SUPPLIED RECORDS

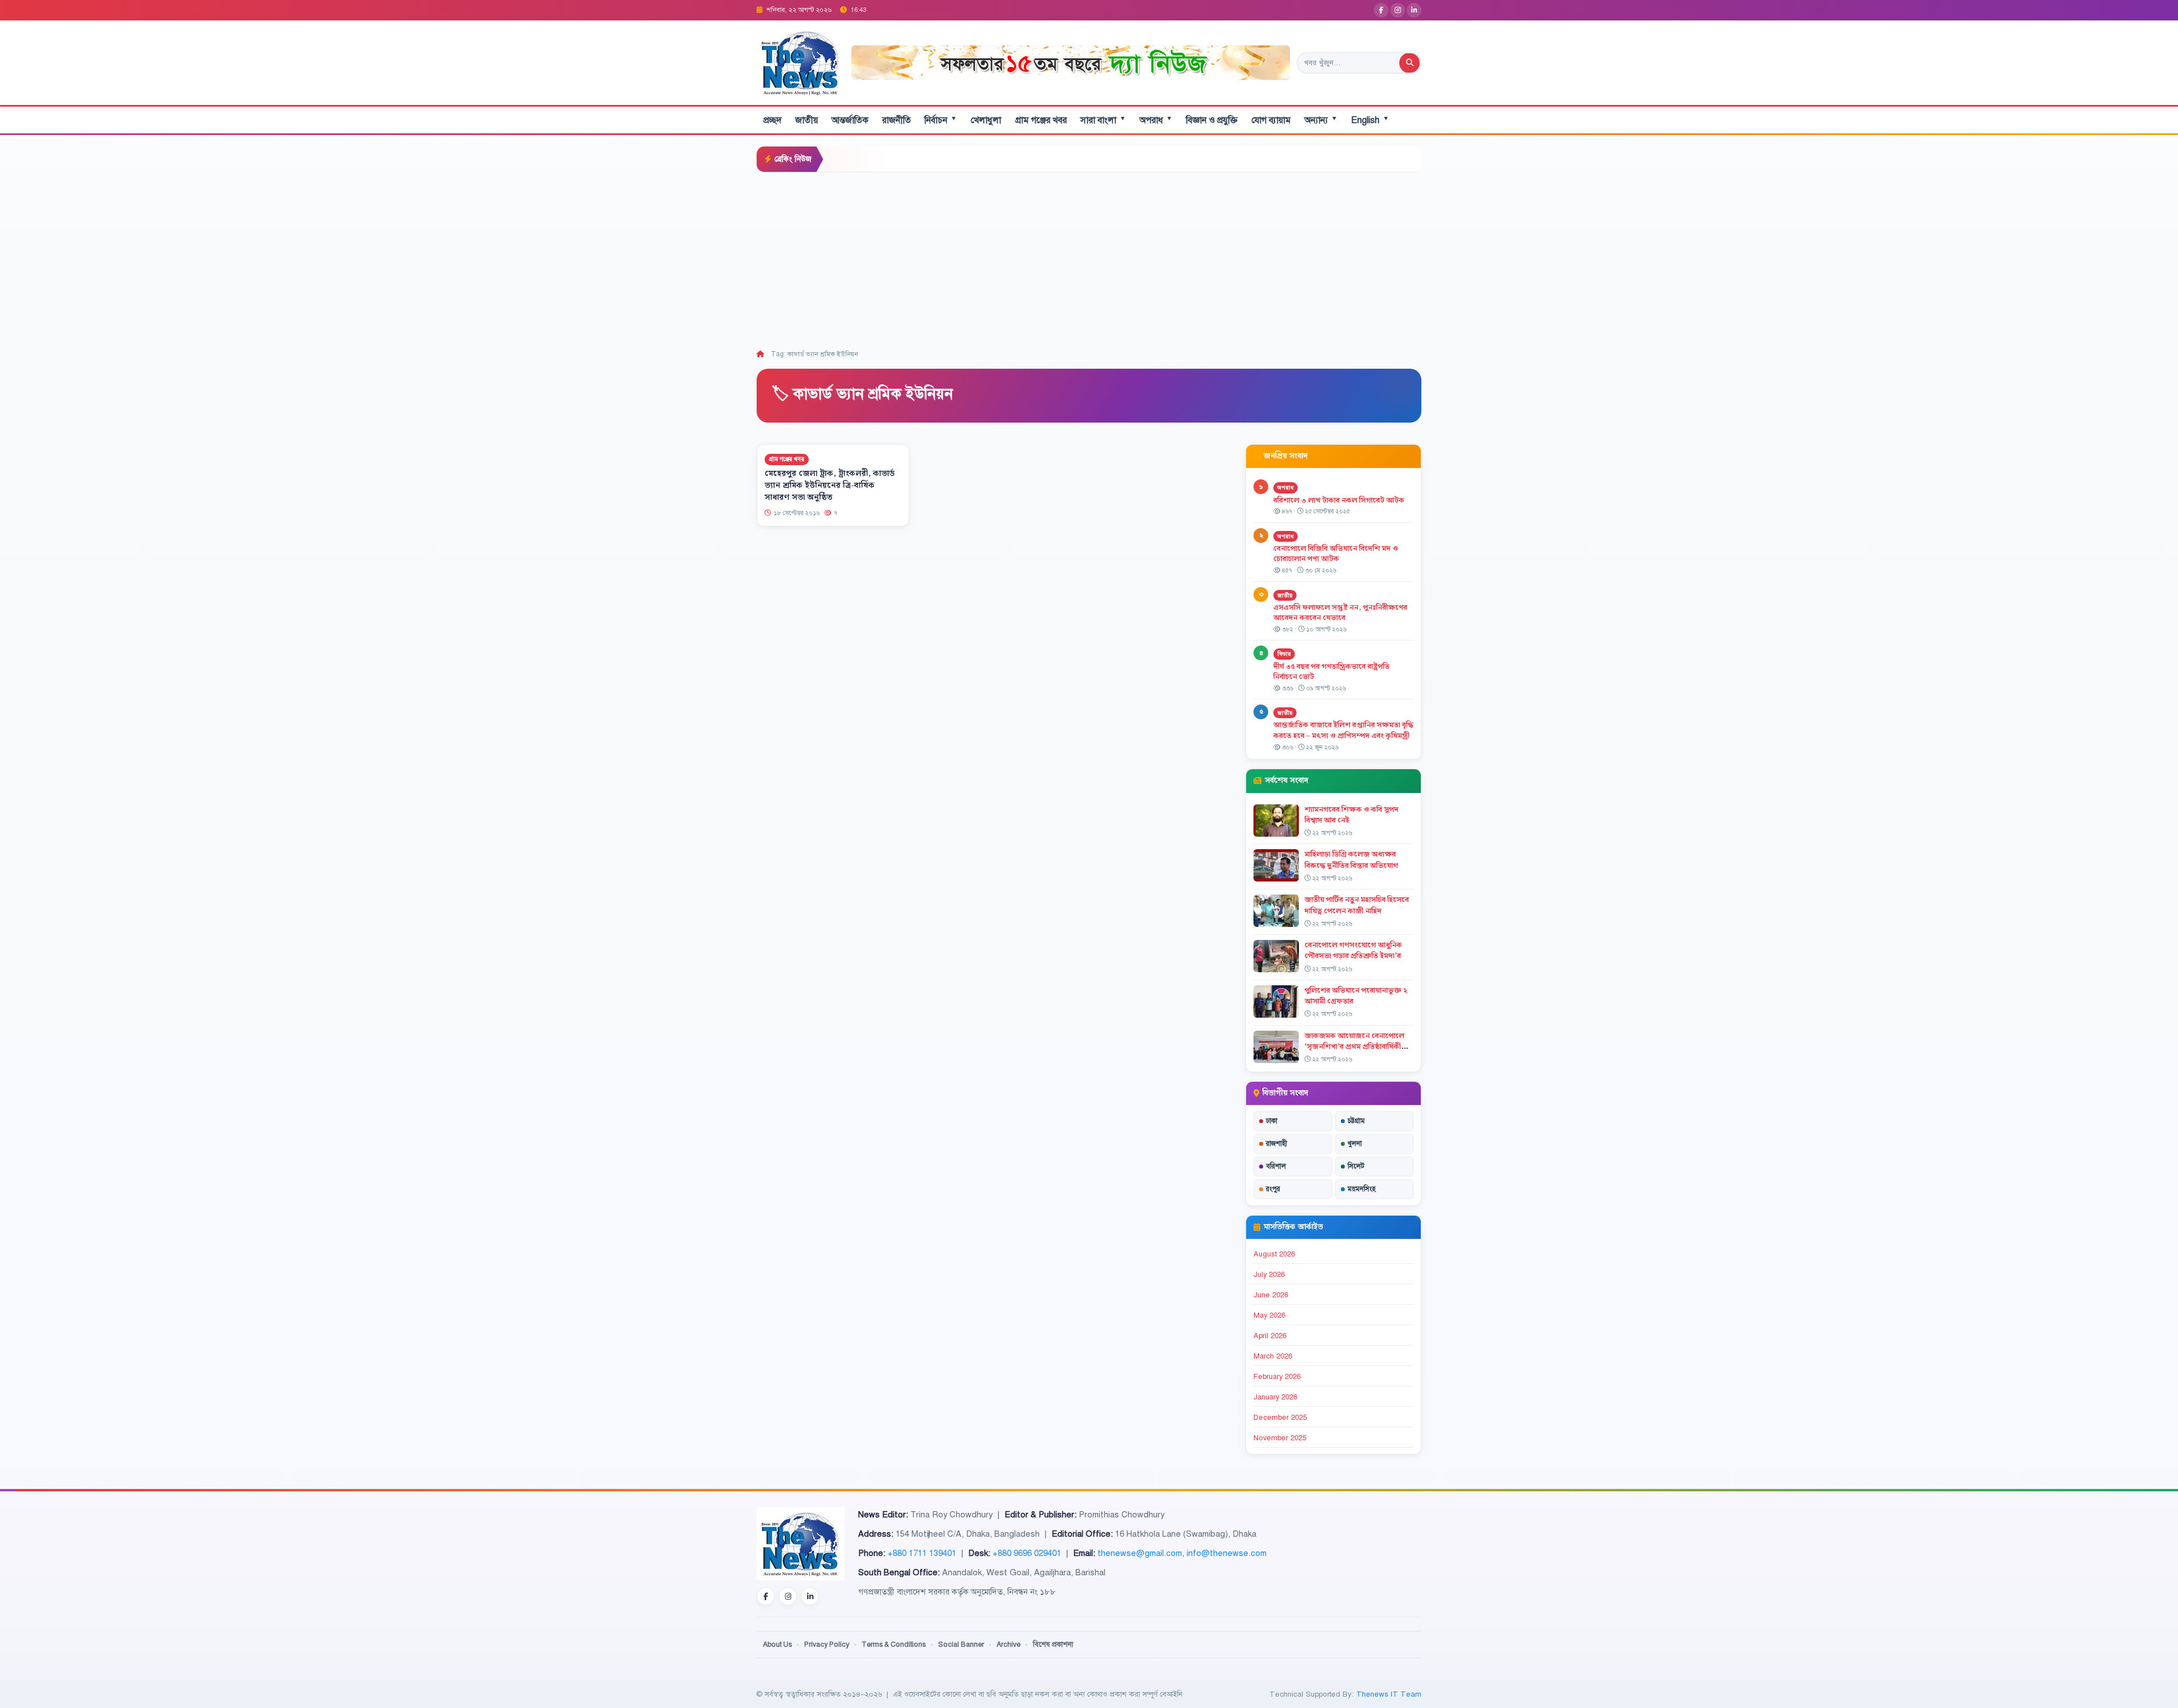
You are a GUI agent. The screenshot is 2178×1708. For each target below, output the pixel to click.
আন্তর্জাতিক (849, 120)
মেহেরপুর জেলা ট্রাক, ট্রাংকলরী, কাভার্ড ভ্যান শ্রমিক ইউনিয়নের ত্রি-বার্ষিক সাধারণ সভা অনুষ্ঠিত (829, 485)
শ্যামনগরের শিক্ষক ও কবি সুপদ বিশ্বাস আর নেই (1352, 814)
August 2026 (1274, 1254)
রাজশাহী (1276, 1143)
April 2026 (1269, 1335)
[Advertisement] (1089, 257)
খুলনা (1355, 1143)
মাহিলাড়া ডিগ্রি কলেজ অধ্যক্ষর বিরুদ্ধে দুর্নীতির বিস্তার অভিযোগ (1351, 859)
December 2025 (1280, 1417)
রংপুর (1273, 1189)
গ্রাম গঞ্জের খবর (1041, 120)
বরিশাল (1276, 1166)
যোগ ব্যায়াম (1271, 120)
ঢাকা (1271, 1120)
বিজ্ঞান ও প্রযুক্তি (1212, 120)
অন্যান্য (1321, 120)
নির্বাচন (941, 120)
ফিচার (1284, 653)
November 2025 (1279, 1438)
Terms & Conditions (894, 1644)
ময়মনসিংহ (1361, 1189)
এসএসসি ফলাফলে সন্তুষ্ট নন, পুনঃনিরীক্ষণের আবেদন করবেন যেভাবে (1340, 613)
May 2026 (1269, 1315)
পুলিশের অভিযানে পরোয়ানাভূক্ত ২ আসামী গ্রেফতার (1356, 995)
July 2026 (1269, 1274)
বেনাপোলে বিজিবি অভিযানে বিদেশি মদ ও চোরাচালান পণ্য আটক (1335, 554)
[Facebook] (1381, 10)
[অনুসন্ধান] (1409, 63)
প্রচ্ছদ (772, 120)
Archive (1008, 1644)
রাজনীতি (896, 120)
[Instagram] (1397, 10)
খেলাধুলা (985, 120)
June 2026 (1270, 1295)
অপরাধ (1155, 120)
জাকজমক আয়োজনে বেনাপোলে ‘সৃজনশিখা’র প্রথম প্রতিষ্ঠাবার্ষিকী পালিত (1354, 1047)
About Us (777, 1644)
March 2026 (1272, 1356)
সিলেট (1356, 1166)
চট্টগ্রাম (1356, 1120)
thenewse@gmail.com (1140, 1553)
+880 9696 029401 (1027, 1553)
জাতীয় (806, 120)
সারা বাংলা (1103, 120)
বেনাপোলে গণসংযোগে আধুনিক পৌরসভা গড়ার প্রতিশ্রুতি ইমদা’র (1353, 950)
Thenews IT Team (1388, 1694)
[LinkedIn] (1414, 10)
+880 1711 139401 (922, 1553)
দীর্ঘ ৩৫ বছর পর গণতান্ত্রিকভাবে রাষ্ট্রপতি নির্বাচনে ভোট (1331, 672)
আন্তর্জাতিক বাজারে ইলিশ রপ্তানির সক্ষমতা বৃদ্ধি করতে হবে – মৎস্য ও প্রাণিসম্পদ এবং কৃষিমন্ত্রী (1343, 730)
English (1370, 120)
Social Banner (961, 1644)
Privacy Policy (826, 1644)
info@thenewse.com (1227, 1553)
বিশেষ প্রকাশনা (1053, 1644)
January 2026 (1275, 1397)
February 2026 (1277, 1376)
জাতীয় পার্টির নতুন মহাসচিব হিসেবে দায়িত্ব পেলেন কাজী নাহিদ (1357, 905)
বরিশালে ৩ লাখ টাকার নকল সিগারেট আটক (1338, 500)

TASK INSTRUCTIONS
Please tally the lines above that include the word "thenewse" and answer with the number by itself.

ANSWER SPACE
2